For mere improvement is not redemption, though redemption always improves people even here and now and will, in the end, improve them to a degree we cannot yet imagine. God became man to turn creatures into sons: not simply to produce better men of the old kind but to produce a new kind of man…
If what you want is an argument against Christianity (and I well remember how eagerly I looked for such arguments when I began to be afraid it was true) you can easily find some stupid and unsatisfactory Christian and say, ‘So there’s your boasted new man I Give me the old kind.’ But if once you have begun to see that Christianity is on other grounds probable, you will know in your heart that this is only evading the issue. What can you ever really know of other people’s souls-of their temptations, their opportunities, their struggles? One soul in the whole creation you do know: and it is the only one whose fate is placed in your hands. If there is a God, you are, in a sense, alone with Him. You cannot put Him off with speculations about your next door neighbours or memories of what you have read in books. What will all that chatter and hearsay count (will you even be able to remember it?) when the anaesthetic fog which we call ‘nature’ or `the real world’ fades away and the Presence in which you have always stood becomes palpable, immediate, and unavoidable?
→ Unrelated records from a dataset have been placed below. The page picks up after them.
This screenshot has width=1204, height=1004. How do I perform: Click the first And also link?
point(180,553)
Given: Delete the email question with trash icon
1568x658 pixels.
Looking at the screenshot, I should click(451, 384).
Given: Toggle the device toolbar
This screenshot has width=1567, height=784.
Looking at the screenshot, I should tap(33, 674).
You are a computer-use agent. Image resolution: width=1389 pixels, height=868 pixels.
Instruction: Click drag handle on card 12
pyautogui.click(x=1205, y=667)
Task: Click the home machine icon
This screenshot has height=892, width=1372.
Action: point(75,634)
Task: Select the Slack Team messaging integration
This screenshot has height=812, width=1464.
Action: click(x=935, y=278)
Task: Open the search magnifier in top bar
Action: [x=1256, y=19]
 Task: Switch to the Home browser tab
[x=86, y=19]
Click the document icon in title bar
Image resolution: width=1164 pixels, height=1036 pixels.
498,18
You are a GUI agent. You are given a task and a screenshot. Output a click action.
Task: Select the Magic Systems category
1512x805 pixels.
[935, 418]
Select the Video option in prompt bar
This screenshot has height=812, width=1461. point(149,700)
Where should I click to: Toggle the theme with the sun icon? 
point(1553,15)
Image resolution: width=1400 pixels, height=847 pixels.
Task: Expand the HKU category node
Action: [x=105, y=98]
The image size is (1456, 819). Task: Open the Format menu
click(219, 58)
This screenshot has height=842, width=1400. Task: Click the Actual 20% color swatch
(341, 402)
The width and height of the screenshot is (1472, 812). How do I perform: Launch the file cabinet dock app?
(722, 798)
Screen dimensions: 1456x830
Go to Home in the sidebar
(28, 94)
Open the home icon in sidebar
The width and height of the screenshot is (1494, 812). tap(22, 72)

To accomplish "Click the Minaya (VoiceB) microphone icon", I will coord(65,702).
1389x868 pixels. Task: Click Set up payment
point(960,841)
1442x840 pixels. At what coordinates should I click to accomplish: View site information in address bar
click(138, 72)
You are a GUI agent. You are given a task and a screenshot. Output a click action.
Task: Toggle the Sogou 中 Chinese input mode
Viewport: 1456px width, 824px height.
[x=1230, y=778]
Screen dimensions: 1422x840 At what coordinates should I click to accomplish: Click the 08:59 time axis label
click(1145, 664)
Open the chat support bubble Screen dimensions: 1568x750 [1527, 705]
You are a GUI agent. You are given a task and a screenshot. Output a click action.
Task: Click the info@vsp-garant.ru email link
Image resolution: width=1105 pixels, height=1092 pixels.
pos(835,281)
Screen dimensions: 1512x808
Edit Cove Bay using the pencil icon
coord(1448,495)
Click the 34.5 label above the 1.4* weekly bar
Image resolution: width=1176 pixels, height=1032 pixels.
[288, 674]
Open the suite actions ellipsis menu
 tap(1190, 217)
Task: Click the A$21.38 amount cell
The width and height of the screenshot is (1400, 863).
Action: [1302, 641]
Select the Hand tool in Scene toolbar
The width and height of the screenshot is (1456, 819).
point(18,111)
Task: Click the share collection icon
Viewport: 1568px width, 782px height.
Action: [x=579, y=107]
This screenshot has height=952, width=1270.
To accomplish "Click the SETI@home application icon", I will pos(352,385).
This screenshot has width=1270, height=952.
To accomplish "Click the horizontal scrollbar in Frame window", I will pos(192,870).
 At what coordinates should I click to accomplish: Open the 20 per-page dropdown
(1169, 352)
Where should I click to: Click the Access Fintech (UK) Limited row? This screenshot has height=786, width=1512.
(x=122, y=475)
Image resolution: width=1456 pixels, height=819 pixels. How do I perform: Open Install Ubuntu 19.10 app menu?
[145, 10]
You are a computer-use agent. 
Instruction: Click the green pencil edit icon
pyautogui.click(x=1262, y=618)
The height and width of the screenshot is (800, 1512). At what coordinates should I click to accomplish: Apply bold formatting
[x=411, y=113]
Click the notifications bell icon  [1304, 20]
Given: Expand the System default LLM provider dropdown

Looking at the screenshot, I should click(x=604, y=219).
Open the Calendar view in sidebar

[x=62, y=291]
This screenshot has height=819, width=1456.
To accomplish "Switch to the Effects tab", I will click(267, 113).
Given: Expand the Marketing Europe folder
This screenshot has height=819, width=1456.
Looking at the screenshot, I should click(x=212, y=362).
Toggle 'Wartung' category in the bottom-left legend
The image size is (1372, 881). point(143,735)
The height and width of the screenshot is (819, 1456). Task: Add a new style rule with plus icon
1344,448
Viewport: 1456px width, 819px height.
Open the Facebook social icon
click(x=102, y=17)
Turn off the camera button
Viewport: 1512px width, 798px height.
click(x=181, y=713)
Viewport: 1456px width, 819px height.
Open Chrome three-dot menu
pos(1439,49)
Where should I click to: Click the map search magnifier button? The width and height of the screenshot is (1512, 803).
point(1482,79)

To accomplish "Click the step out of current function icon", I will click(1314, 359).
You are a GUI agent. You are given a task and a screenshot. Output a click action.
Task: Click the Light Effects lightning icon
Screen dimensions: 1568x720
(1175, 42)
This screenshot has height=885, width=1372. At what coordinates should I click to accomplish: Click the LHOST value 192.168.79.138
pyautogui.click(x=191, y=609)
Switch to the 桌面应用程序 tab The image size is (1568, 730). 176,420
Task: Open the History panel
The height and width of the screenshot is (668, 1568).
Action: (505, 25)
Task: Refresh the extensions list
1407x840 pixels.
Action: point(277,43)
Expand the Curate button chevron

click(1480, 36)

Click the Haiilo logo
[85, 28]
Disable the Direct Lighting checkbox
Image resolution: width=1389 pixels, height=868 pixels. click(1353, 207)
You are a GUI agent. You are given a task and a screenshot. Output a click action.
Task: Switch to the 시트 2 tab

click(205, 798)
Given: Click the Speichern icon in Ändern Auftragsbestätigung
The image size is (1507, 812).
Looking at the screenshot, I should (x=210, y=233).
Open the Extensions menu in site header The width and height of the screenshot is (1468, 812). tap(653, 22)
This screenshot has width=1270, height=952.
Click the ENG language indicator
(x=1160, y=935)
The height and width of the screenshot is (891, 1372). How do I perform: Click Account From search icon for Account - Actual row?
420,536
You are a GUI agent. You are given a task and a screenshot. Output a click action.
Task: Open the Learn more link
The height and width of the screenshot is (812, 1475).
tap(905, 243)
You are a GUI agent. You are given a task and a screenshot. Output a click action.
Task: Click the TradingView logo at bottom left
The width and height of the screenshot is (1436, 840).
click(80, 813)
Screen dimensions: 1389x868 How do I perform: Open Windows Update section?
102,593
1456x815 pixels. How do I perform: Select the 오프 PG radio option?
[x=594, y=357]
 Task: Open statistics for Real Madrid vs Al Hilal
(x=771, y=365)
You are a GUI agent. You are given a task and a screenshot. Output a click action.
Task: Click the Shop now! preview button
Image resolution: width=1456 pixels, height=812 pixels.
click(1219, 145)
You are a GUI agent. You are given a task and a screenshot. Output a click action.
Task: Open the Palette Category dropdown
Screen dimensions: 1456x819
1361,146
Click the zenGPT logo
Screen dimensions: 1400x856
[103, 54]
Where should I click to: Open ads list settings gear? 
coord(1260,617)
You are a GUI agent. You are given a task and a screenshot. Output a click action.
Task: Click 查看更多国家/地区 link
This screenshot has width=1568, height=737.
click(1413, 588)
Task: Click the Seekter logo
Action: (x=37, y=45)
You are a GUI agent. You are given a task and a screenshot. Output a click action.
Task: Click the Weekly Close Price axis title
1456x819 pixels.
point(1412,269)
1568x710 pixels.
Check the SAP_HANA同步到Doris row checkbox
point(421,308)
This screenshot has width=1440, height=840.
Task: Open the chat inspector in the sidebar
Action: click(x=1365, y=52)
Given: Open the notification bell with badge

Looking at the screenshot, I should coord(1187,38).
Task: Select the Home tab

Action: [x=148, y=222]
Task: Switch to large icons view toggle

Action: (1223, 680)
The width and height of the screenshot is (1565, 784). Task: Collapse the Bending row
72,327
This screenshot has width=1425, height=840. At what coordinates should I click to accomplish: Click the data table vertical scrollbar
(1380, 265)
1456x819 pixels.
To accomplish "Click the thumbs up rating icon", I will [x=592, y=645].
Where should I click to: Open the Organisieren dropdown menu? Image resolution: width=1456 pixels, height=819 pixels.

There were a very few places I disagreed with him. In “The Perfect Penitent” he thinks the theory “about our being let off because Christ had volunteered to bear a punishment instead of us” is a silly one and says he doesn’t understand the point of punishing an innocent person for a guilty one, though he says he can understand it better in terms of paying a debt. I’m not sure how he could have missed the teaching that God’s just letting us off the hook would be a violation of His justice and righteousness, and Christ’s innocent death satisfied that justice (Romans 3:24-26). In “The Practical Conclusion” he says “a Christian can lose the Christ-life which has been put into him, and he has to make efforts to keep it,” which I would disagree with very much. When we’re saved we are born again: we don’t get unborn. Our spiritual life may get weak and sickly with neglect, and we do need to nurture that life and mature in it, but we don’t lose it. Then in “Counting the Cost” he says that God said in the Bible that we are “gods” and “He will make the feeblest and filthiest of us into a god or goddess, dazzling, radiant, immortal creature…which reflects back to God perfectly (though, of course, on a smaller scale) His own boundless power and delight and goodness)”. I’m not quite sure how to take him there. Both Psalm 82:6-7 and John 10:34-36 have the term “You are gods,” and, frankly, I am not quite sure what is meant in those cases, either. The Bible talks about us becoming one with the Father and Son and becoming partakers of the divine nature, but we don’t become Deity like Christ is. I don’t think Lewis is saying that we do – I am just not sure what he is saying. If you’ve read his Space Trilogy, you know he portrays the mythical gods and goddesses as some kind of created being more powerful than humans but not like angels, either. Perhaps all he is talking about it what we’ll be like in glory: perfected yet still less than God the Father and Jesus Christ. And in “The Practical Conclusion,” he says that three things that spread the “Christ-life” to us are baptism, belief, and communion (the Lord’s Supper). I would say only faith does: the others are matters of obedience and blessing, but they are symbolic and not life-giving in themselves (see the outline for “Why We Know Baptism Does Not Save.”)
Much more could be discussed, on these points or others in the book. Despite those few caveats mentioned, I feel this is a valuable book and one of those Christian classics that everyone should read at least once, probably several times over.
(This will also be linked to Semicolon‘s Saturday Review of Books.)